_THE TASK_: Write the listing out again, exactly as it appears.

_DATA EXCERPTS_:
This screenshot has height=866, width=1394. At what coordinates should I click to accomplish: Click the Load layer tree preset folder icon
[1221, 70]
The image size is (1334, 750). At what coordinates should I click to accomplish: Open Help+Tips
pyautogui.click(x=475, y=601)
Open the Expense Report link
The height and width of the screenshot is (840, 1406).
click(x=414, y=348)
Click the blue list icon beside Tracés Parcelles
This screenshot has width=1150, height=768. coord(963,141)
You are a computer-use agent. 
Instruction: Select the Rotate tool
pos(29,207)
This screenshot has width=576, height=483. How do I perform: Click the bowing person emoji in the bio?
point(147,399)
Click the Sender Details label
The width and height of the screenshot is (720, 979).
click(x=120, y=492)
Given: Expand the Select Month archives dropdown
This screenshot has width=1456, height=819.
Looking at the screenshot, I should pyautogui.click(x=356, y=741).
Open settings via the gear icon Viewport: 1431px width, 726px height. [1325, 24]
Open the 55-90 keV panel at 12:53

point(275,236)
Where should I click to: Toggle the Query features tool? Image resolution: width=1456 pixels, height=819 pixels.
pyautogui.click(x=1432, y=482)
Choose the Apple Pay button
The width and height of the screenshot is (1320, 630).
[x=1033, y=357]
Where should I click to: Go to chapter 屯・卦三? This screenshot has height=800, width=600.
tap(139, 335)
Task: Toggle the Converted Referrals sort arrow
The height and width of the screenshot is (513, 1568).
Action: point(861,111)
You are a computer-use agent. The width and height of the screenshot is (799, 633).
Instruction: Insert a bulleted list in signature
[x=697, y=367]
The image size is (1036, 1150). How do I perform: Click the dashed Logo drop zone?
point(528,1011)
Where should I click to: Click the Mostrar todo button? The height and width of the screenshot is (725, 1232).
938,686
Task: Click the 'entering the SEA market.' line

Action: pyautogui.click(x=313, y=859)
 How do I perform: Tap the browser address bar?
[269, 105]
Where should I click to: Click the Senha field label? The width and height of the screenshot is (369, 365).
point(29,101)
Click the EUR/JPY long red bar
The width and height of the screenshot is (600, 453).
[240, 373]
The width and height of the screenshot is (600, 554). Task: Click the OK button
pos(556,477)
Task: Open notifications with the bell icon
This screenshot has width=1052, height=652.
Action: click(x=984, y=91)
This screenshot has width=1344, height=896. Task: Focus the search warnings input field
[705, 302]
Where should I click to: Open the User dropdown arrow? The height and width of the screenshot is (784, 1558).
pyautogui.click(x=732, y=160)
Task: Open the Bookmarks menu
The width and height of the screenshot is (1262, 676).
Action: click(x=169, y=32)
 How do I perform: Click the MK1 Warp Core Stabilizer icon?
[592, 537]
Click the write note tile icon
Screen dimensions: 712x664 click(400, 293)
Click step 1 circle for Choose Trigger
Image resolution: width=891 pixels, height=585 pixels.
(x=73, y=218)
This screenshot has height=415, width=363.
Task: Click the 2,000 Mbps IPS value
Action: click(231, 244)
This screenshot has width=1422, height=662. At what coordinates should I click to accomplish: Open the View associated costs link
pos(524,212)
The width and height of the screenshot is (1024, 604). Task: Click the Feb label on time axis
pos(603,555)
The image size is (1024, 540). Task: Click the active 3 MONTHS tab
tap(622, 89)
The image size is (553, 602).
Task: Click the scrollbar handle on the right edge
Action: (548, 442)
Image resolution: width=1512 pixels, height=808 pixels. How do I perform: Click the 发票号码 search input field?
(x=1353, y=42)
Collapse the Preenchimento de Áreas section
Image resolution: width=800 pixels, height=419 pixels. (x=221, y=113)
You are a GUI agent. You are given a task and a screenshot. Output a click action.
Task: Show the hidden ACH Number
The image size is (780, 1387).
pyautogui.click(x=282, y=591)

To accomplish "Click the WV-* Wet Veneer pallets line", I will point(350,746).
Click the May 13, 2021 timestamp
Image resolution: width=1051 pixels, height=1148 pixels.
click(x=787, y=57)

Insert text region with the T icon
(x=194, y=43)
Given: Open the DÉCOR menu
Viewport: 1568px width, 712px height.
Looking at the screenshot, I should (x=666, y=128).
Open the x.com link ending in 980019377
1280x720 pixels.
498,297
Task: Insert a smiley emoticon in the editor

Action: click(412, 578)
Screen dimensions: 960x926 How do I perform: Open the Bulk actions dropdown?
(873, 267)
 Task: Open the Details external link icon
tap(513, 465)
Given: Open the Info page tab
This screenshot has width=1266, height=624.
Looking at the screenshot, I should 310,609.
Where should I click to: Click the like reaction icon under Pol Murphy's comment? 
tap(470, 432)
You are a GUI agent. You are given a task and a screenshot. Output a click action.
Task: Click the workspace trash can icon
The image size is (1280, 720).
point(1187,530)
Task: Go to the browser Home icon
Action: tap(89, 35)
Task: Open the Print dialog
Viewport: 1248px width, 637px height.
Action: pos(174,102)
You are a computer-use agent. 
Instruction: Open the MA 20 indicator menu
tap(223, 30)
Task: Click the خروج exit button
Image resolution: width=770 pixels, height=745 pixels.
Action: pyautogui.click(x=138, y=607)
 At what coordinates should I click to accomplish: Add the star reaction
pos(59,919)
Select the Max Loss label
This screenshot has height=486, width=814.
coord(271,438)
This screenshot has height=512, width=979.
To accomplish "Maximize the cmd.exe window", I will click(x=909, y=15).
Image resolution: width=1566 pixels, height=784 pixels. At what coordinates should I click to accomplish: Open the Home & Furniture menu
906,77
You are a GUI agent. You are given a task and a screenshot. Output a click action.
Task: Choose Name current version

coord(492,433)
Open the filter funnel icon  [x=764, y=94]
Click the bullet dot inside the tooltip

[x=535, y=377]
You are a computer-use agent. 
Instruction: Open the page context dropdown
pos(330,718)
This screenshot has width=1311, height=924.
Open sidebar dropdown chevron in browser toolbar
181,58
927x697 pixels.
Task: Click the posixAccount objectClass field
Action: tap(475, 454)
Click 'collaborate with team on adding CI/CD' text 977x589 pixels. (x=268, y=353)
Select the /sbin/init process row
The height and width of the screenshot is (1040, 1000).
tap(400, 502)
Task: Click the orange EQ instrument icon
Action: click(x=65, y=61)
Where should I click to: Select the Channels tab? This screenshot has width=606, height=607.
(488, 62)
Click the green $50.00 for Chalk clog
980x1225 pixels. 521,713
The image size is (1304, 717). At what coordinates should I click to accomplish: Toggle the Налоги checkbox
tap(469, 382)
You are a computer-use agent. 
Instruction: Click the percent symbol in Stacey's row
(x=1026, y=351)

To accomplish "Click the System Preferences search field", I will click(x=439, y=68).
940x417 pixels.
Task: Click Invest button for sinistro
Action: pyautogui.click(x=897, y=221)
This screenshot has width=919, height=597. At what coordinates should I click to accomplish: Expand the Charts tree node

_ANSWER BELOW_:
This screenshot has height=866, width=1394. At what coordinates should I click to accomplish: Click the Load layer tree preset folder icon
[1221, 70]
The image size is (1334, 750). At what coordinates should I click to accomplish: Open Help+Tips
pyautogui.click(x=475, y=601)
Open the Expense Report link
The height and width of the screenshot is (840, 1406).
click(x=414, y=348)
Click the blue list icon beside Tracés Parcelles
This screenshot has width=1150, height=768. coord(963,141)
You are a computer-use agent. 
Instruction: Select the Rotate tool
pos(29,207)
This screenshot has width=576, height=483. How do I perform: Click the bowing person emoji in the bio?
point(147,399)
Click the Sender Details label
The width and height of the screenshot is (720, 979).
click(x=120, y=492)
Given: Expand the Select Month archives dropdown
This screenshot has width=1456, height=819.
Looking at the screenshot, I should pyautogui.click(x=356, y=741).
Open settings via the gear icon Viewport: 1431px width, 726px height. [1325, 24]
Open the 55-90 keV panel at 12:53

point(275,236)
Where should I click to: Toggle the Query features tool? Image resolution: width=1456 pixels, height=819 pixels.
pyautogui.click(x=1432, y=482)
Choose the Apple Pay button
The width and height of the screenshot is (1320, 630).
[x=1033, y=357]
Where should I click to: Go to chapter 屯・卦三? This screenshot has height=800, width=600.
tap(139, 335)
Task: Toggle the Converted Referrals sort arrow
The height and width of the screenshot is (513, 1568).
Action: point(861,111)
You are a computer-use agent. The width and height of the screenshot is (799, 633).
Instruction: Insert a bulleted list in signature
[x=697, y=367]
The image size is (1036, 1150). How do I perform: Click the dashed Logo drop zone?
point(528,1011)
Where should I click to: Click the Mostrar todo button? The height and width of the screenshot is (725, 1232).
938,686
Task: Click the 'entering the SEA market.' line

Action: pyautogui.click(x=313, y=859)
 How do I perform: Tap the browser address bar?
[269, 105]
Where should I click to: Click the Senha field label? The width and height of the screenshot is (369, 365).
point(29,101)
Click the EUR/JPY long red bar
The width and height of the screenshot is (600, 453).
[240, 373]
The width and height of the screenshot is (600, 554). Task: Click the OK button
pos(556,477)
Task: Open notifications with the bell icon
This screenshot has width=1052, height=652.
Action: click(x=984, y=91)
This screenshot has width=1344, height=896. Task: Focus the search warnings input field
[705, 302]
Where should I click to: Open the User dropdown arrow? The height and width of the screenshot is (784, 1558).
pyautogui.click(x=732, y=160)
Task: Open the Bookmarks menu
The width and height of the screenshot is (1262, 676).
Action: click(x=169, y=32)
 How do I perform: Click the MK1 Warp Core Stabilizer icon?
[592, 537]
Click the write note tile icon
Screen dimensions: 712x664 click(400, 293)
Click step 1 circle for Choose Trigger
Image resolution: width=891 pixels, height=585 pixels.
(x=73, y=218)
This screenshot has height=415, width=363.
Task: Click the 2,000 Mbps IPS value
Action: click(231, 244)
This screenshot has width=1422, height=662. At what coordinates should I click to accomplish: Open the View associated costs link
pos(524,212)
The width and height of the screenshot is (1024, 604). Task: Click the Feb label on time axis
pos(603,555)
The image size is (1024, 540). Task: Click the active 3 MONTHS tab
tap(622, 89)
The image size is (553, 602).
Task: Click the scrollbar handle on the right edge
Action: (548, 442)
Image resolution: width=1512 pixels, height=808 pixels. How do I perform: Click the 发票号码 search input field?
(x=1353, y=42)
Collapse the Preenchimento de Áreas section
Image resolution: width=800 pixels, height=419 pixels. (x=221, y=113)
You are a GUI agent. You are given a task and a screenshot. Output a click action.
Task: Show the hidden ACH Number
The image size is (780, 1387).
pyautogui.click(x=282, y=591)

To accomplish "Click the WV-* Wet Veneer pallets line", I will point(350,746).
Click the May 13, 2021 timestamp
Image resolution: width=1051 pixels, height=1148 pixels.
click(x=787, y=57)

Insert text region with the T icon
(x=194, y=43)
Given: Open the DÉCOR menu
Viewport: 1568px width, 712px height.
Looking at the screenshot, I should (x=666, y=128).
Open the x.com link ending in 980019377
1280x720 pixels.
498,297
Task: Insert a smiley emoticon in the editor

Action: click(412, 578)
Screen dimensions: 960x926 How do I perform: Open the Bulk actions dropdown?
(873, 267)
 Task: Open the Details external link icon
tap(513, 465)
Given: Open the Info page tab
This screenshot has width=1266, height=624.
Looking at the screenshot, I should 310,609.
Where should I click to: Click the like reaction icon under Pol Murphy's comment? 
tap(470, 432)
You are a GUI agent. You are given a task and a screenshot. Output a click action.
Task: Click the workspace trash can icon
The image size is (1280, 720).
point(1187,530)
Task: Go to the browser Home icon
Action: tap(89, 35)
Task: Open the Print dialog
Viewport: 1248px width, 637px height.
Action: pos(174,102)
You are a computer-use agent. 
Instruction: Open the MA 20 indicator menu
tap(223, 30)
Task: Click the خروج exit button
Image resolution: width=770 pixels, height=745 pixels.
Action: pyautogui.click(x=138, y=607)
 At what coordinates should I click to accomplish: Add the star reaction
pos(59,919)
Select the Max Loss label
This screenshot has height=486, width=814.
coord(271,438)
This screenshot has height=512, width=979.
To accomplish "Maximize the cmd.exe window", I will click(x=909, y=15).
Image resolution: width=1566 pixels, height=784 pixels. At what coordinates should I click to accomplish: Open the Home & Furniture menu
906,77
You are a GUI agent. You are given a task and a screenshot. Output a click action.
Task: Choose Name current version

coord(492,433)
Open the filter funnel icon  [x=764, y=94]
Click the bullet dot inside the tooltip

[x=535, y=377]
You are a computer-use agent. 
Instruction: Open the page context dropdown
pos(330,718)
This screenshot has width=1311, height=924.
Open sidebar dropdown chevron in browser toolbar
181,58
927x697 pixels.
Task: Click the posixAccount objectClass field
Action: tap(475, 454)
Click 'collaborate with team on adding CI/CD' text 977x589 pixels. (x=268, y=353)
Select the /sbin/init process row
The height and width of the screenshot is (1040, 1000).
tap(400, 502)
Task: Click the orange EQ instrument icon
Action: click(x=65, y=61)
Where should I click to: Select the Channels tab? This screenshot has width=606, height=607.
(488, 62)
Click the green $50.00 for Chalk clog
980x1225 pixels. 521,713
The image size is (1304, 717). At what coordinates should I click to accomplish: Toggle the Налоги checkbox
tap(469, 382)
You are a computer-use agent. 
Instruction: Click the percent symbol in Stacey's row
(x=1026, y=351)

To accomplish "Click the System Preferences search field", I will click(x=439, y=68).
940x417 pixels.
Task: Click Invest button for sinistro
Action: pyautogui.click(x=897, y=221)
This screenshot has width=919, height=597. At what coordinates should I click to accomplish: Expand the Charts tree node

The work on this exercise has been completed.